And it’s not like we’ve been talking that much lately. I’ve pretty much resolved to just letting him talk to me whenever he wants, but not doing the initiating. And I’ve been trying to consciously stop myself whenever I even had the slightest desire to call or text him (I’ve had a few slip-ups every now and then).
[ on a happier note ]
The prospect of new classes also meant a whole set of new classmates (read: guys). And things are looking pretty good. Hot guy from newspaper, let’s call him D. I can’t remember if I’ve talked about him yet, but here’s the lowdown: he seems to be obsessed with anything Detroit, he’s had a million internships, very ambitious and driven, has the same majors (both of them) as I do, and he’s kind of hot. Which pretty much labels him as way out of my league, but who knows.
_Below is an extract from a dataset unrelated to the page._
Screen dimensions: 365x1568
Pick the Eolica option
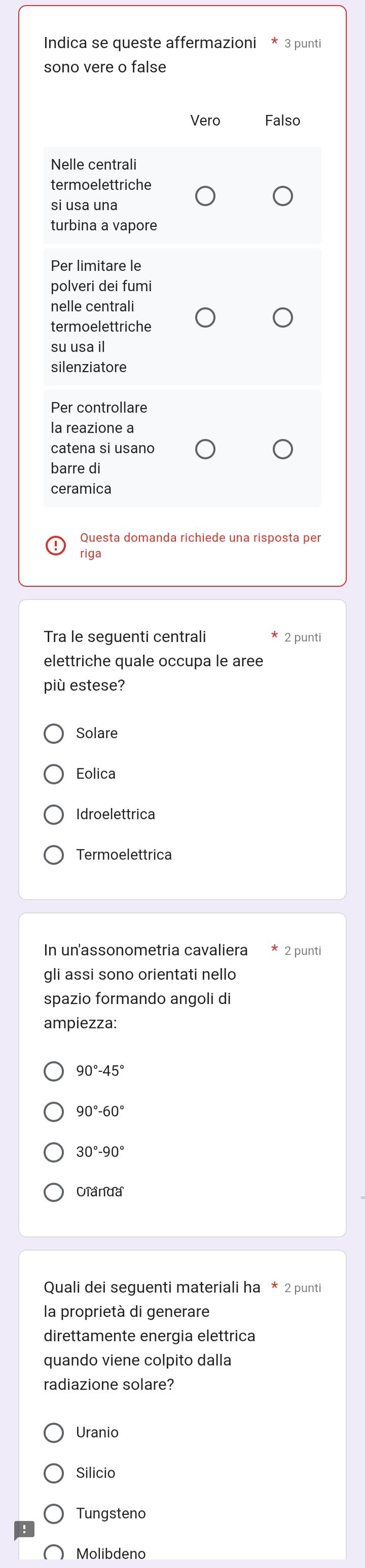tap(54, 774)
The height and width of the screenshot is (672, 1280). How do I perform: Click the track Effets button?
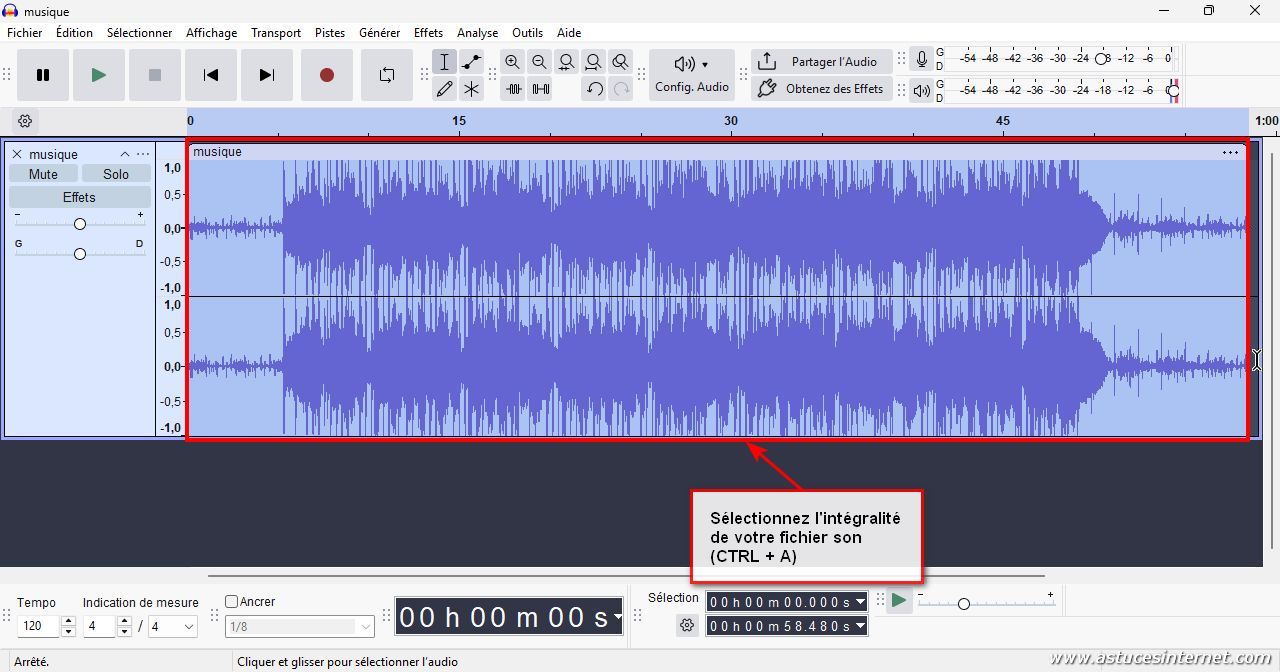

I had a class with him spring quarter, but as my hot guy radar was not working fully, I didn’t really pay that much attention to him.
But lo and behold, he’s doing a lot more stuff for the newspaper this quarter. He’s also in one of my classes – and the same discussion section! – so expect a lot of giddy updates about sightings and interactions in the future. He’s actually what this post’s title is about. I was just reading his blog because my friend retweeted the link, and his writing is phenomenal. Although I feel kind of creepy since while we know each other by sight, we haven’t really talked that much.
Which brings me to other cute boy in my class. Let’s call him N. He’s actually friends with R – remember him? coffee date boy? – so I’ve heard about him before meeting him, but little did I know that he’s quite cute. He’s in my Arabic class this quarter, and it’s pretty funny, how it happened. One day, I was walking in late to class (as per usual) and this guy was walking in with me, and I thought, huh he’s pretty cute. Then my teacher called him during class, and gears started clicking in my head. I thought, it couldn’t be him, but it fit perfectly, from how R described him: he’s tall and his name is N.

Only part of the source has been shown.